Take the hypothetical. If we knew that there was a nuclear bomb hidden in an American city and we believed that some kind of torture, fairly severe maybe, would give us a chance of finding that bomb before it went off, my guess is most Americans and most senators, maybe all, would say, "Do what you have to do."
So it's easy to sit back in the armchair and say that torture can never be used. But when you're in the foxhole, it's a very different deal. And I respect--I think we all respect the fact that the president's in the foxhole every day. So he can hardly be blamed for asking you or his White House counsel or the Department of Defense to figure out when it comes to torture, what the law allows and when the law allows it and what there is permission to do.

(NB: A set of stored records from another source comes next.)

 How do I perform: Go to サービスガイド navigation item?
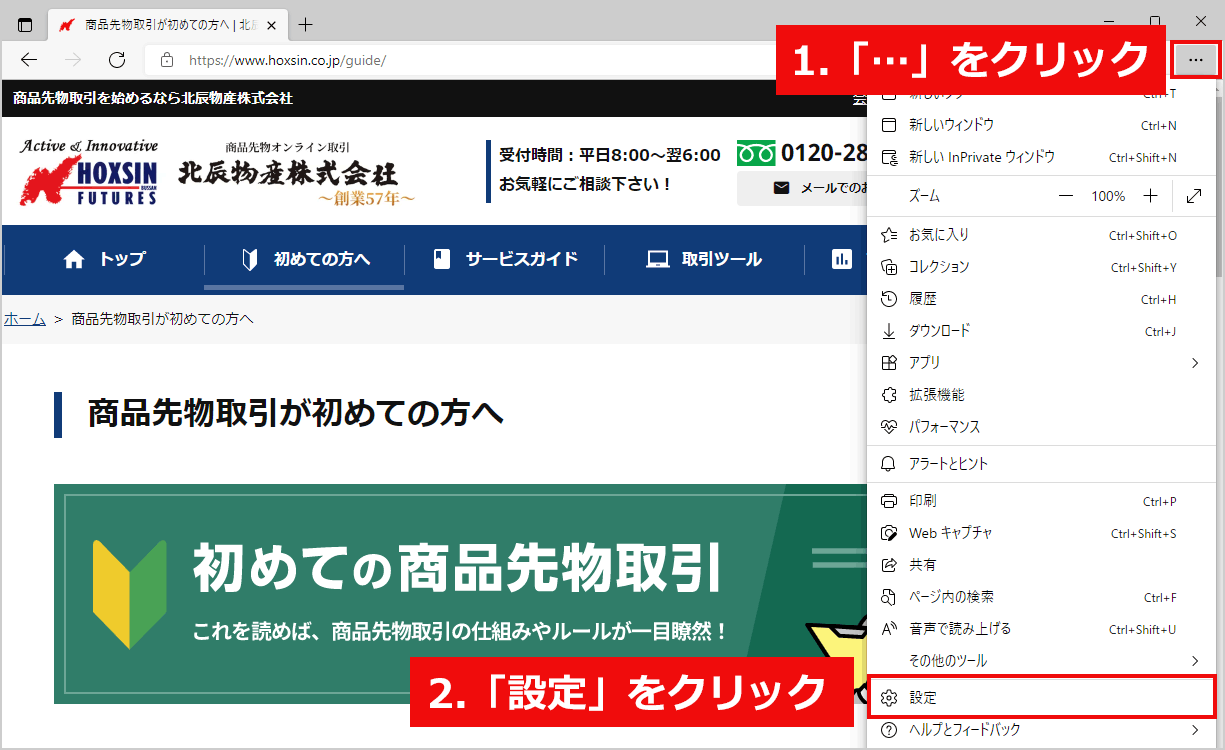click(x=505, y=260)

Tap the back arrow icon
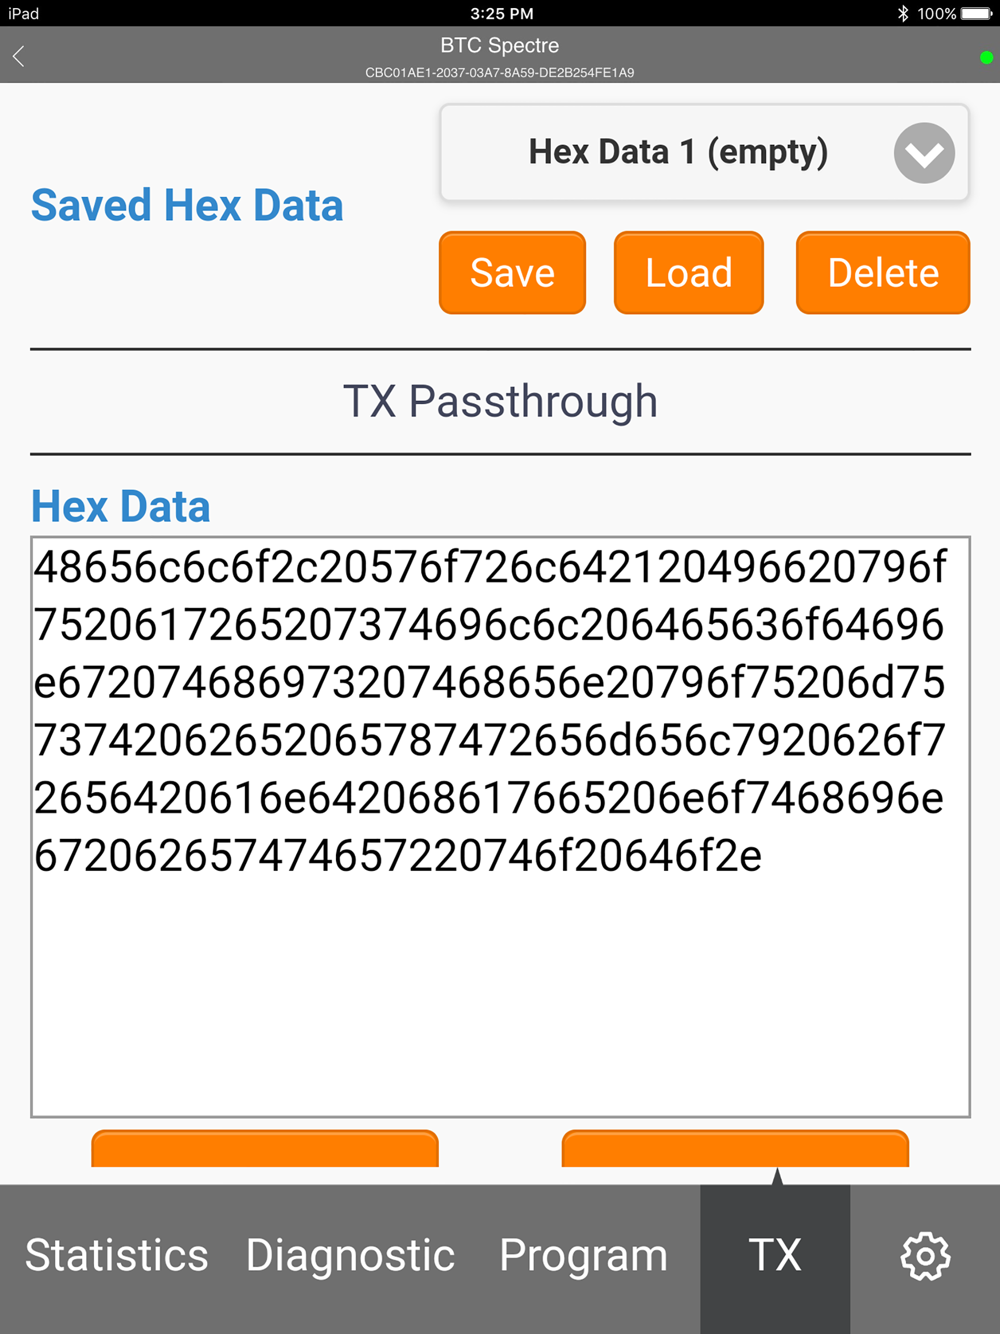18,56
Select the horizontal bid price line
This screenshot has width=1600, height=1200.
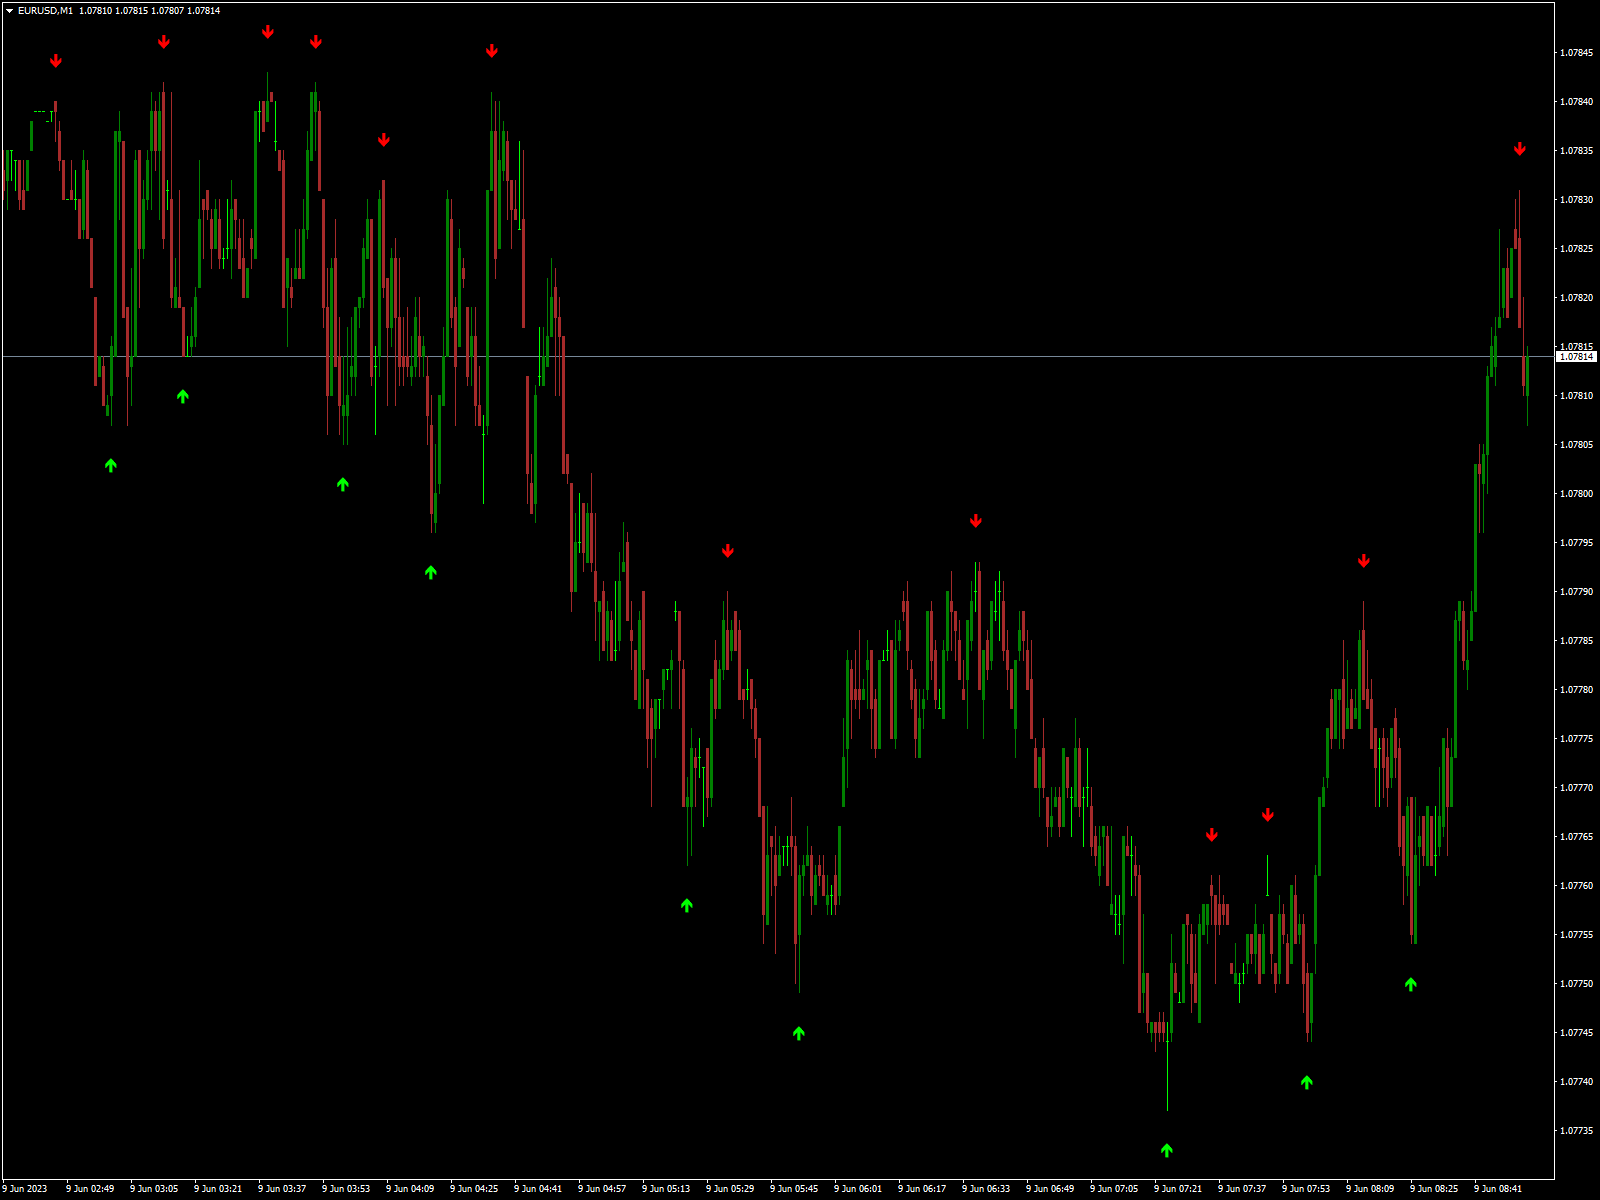coord(800,357)
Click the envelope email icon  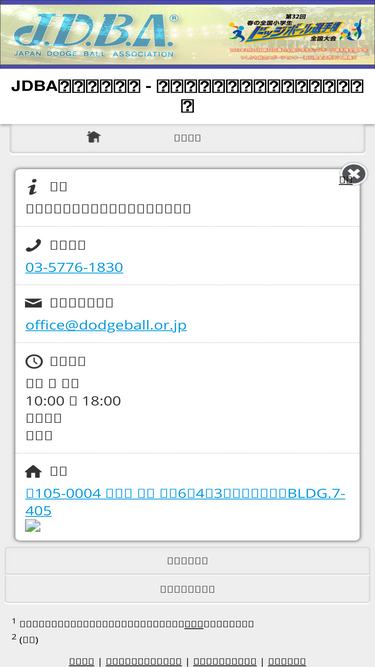[x=34, y=303]
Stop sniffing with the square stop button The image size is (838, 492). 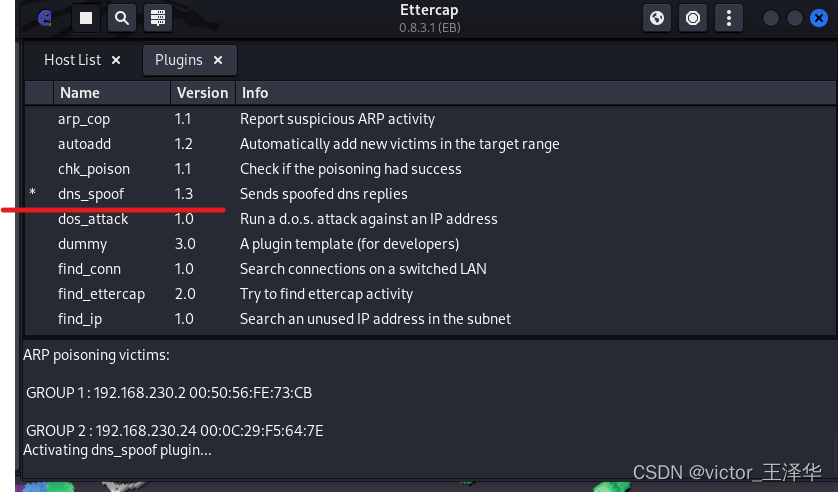click(x=86, y=18)

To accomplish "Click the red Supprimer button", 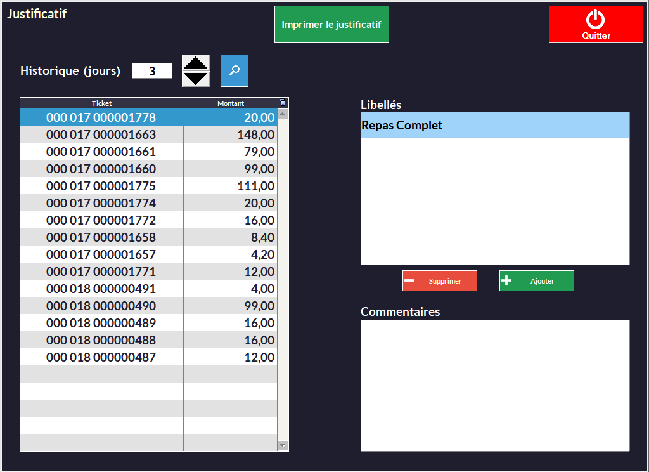I will [x=439, y=281].

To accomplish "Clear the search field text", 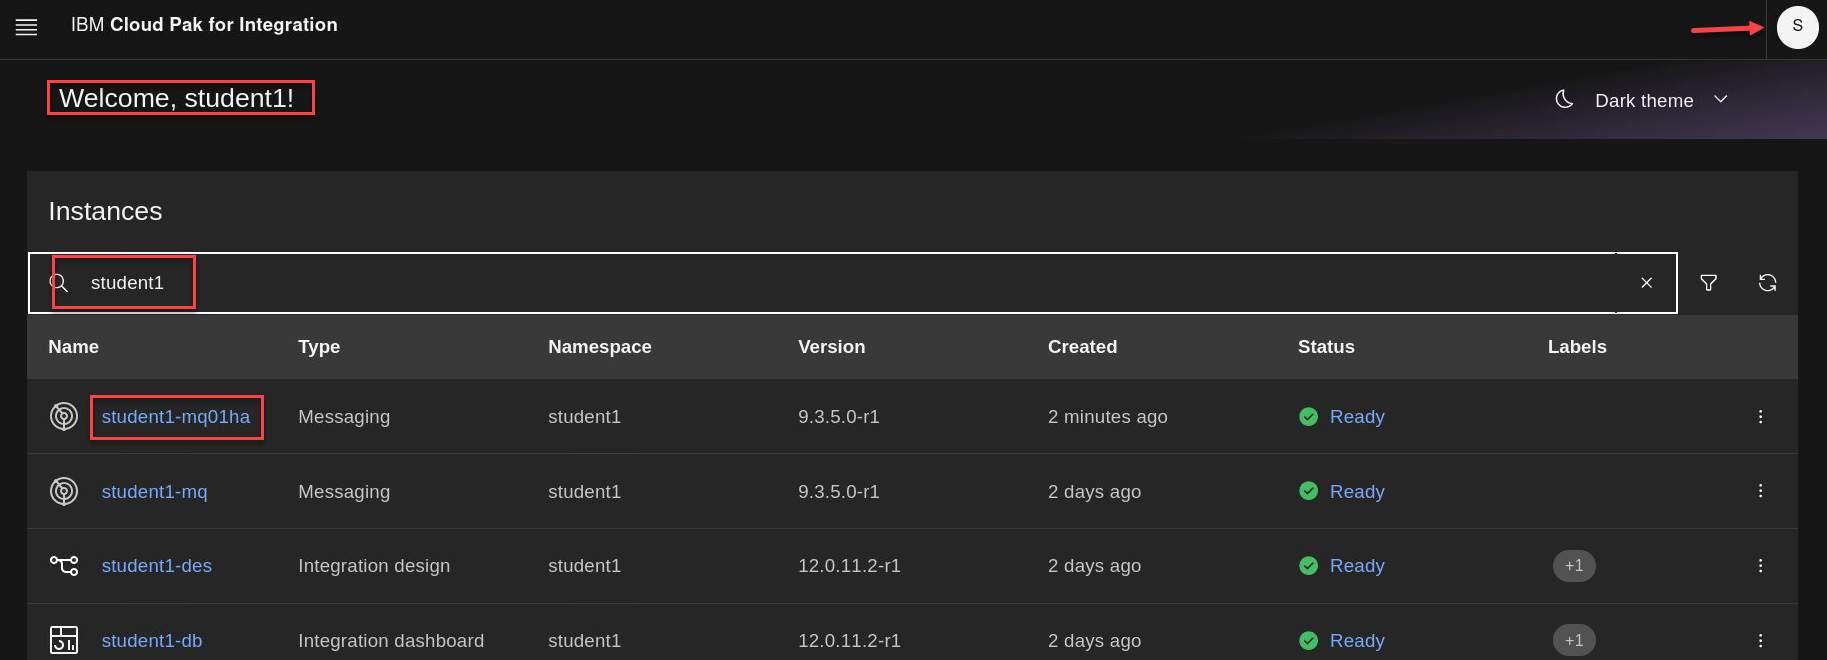I will click(x=1646, y=283).
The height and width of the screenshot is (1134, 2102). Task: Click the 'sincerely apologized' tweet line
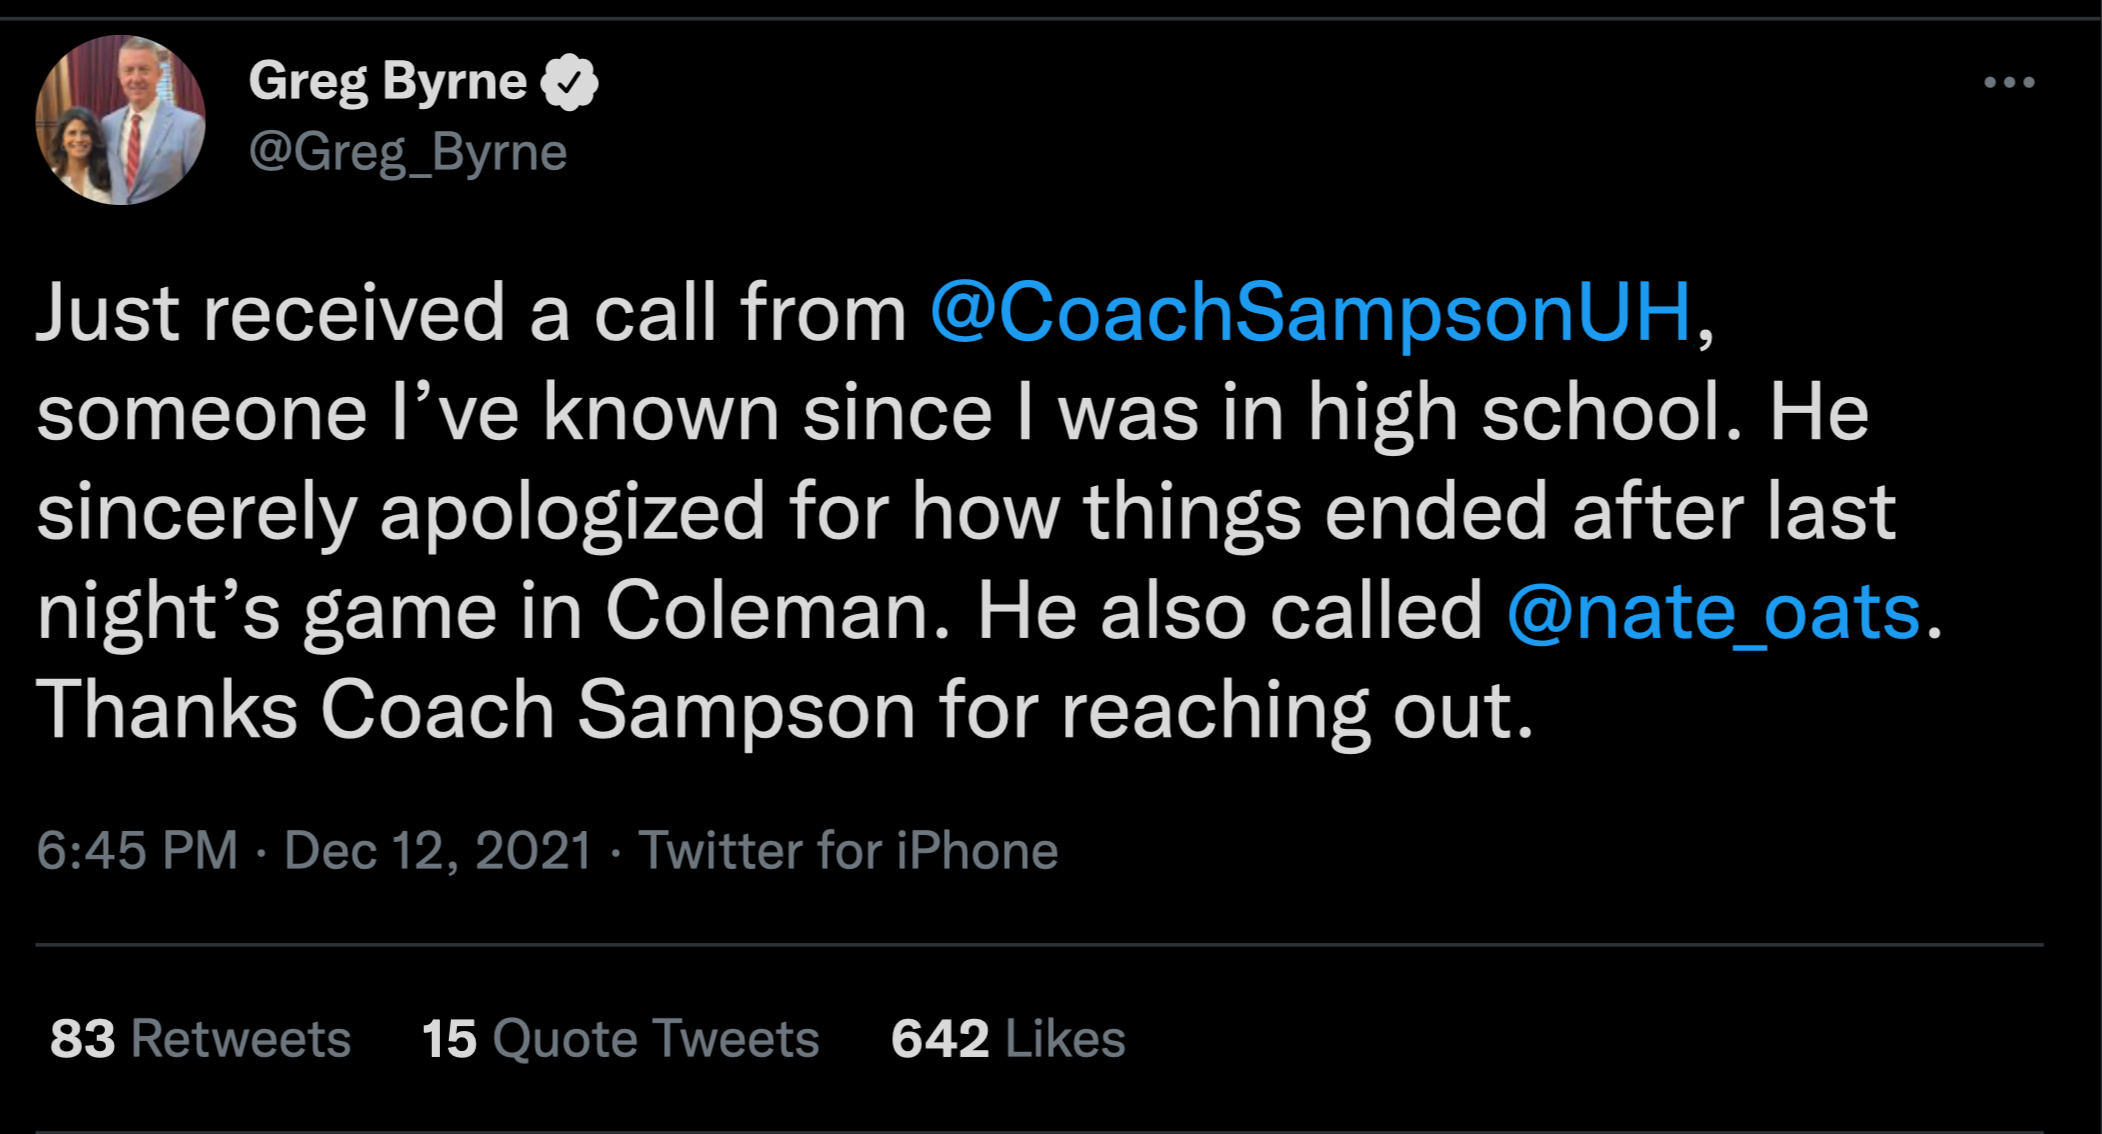pos(400,511)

There you have it. You do what you have to do. Adults get that. Adults understand that. If asked "would you torture one criminal in order to gain information to save 1000 innocents", an adult says yes and whom ever is the next president of the US, you better be able to count on to say yes as well. You don't want to have to resort to motivations like torture but you MUST have that option available. Our enemies are currently using it for amusement, we need to be able to use it to save lives. That may not be all warm and fuzzy but it is reality.